Only when he no longer knows what he is doing does the painter do good things. 


      This Goodreads quote this morning just knocked my socks off.  I don't claim to "do good things" but I sure have fun with my paints and I DO NOT know what I am doing.  Interesting enough, the more I paint and  the more I experiment with technique, color, texture, and tools, the more I like what I do.  When the paper is just taped down and I am standing in front of the whiteness, I simply start in there.  I usually have some idea in my head but where it goes once I start is all new territory.  

      For example, look at the one below, entitled "Mind Doesn't Matter".    Take your choice:  is the content of the box imploding or exploding?   And, in case you were wondering, I don't think the photograph does this painting justice.  The photo cannot convey the boldness and the energy behind the paint......



        Or,  consider something different.  Consider the one on the left below entitled "Broken". Nothing left to say there.  The on on the right is "Bicycle".  Clever title, heh?  This one means a great deal to me.  I painted if about two months after a nasty bike accident that left me healing on the couch for over two months.  I will never forget the sound of my body hitting the windshield of the truck - thump, thump -- twice -- and the realization in my head that, yes, that is the sound of your body bouncing off the truck......







     The next one is stunning, in my humble opinion.  Again, the photo cannot do the painting justice but think winter.  Think starkness.  Think simplicity.  Think tranquility.  That's where I go with this one.




      The next two stand together simply because I like them.  I like the combination of colors and the textures (which are not visible in the painfully insufficient photos).   They have two things in common.  I am drawn to the colors in each of them, though clearly in different ways.  And, secondly, both include a trademark of mine:  walls.  For reasons unknown to me. shades of walls find themselves in so many of my art works.  At one time, I completed a whole series of bold, strong walls.  At one point, a wall was punctured and then the paintings became more like wall fragments.  I still like walls.

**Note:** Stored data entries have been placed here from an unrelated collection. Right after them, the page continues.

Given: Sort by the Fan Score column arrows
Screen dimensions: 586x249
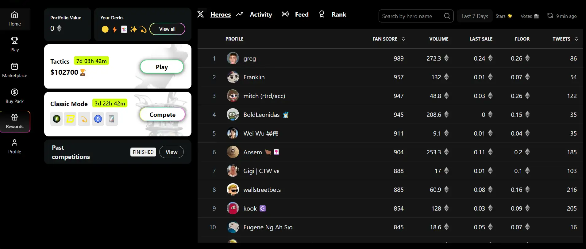Looking at the screenshot, I should (403, 39).
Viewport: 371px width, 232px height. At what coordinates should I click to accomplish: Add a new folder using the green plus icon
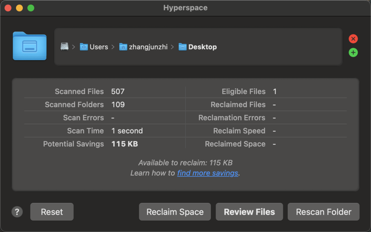pos(353,52)
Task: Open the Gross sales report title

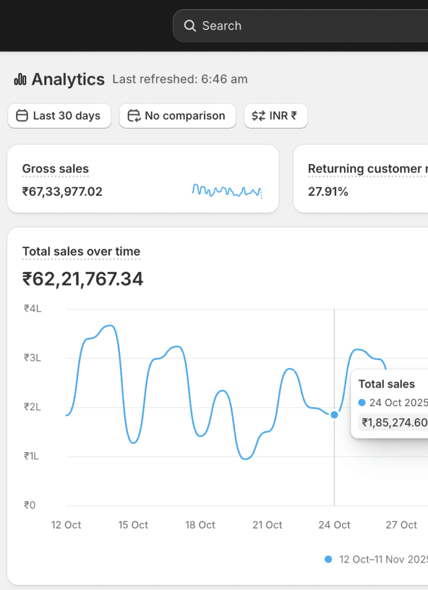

       I can now present two that are, at least,  recognizable...... I painted the vase with flowers that you see below on one fine spring day and the bright colors just grab me.  For once, I painted something real, something that other people might be able to understand and yet it still appeals to me.  I know that my paintings don't have to be indiscernible to be attractive to me.  The one on the right below the flowers is an "Ocean View".  No, it's not perfect and, yes, it is full of texture that is not evident in the photo.  I have this one hanging on my office wall as it does remind me to breathe in and feel the serenity that I find at the ocean.  Always a good idea when you are the lifeguard for young teenagers who are floundering in the wicked waves.











     Guess what the blue and redwood brown/red colors below are called?  How about "The Edge"?  I painted this one earlier this fall.  It came to the paper via a vivid night dream (a not uncommon source for my fun with paints).  Below it on the right, is one that might be familiar to you if you were a child who was raised in the Catholic Church.  It is a vivid image in my head and one that was somehow important to paint.




     This is the end of the tour (for now).  I have some more pieces that I want to put up just for fun.  But I have to see how this plays out.  Check out the wheels, rolling away.  There I go.  

















12 comments:

  1. You have unintentionally made me overjoyed. Re: the picture that if you are a child of the Catholic Church, you see "something?" I do not! I do not see anything recognizable. Maybe I would have, at one time, but I do not now! Buddha Bless Me. All I "see" is a postage stamp. Does this mean I am getting "better?"
    An eleven-pack of visually epic proportions. Taken singly, or as a unit, your work is stunning. You have every reason to be proud.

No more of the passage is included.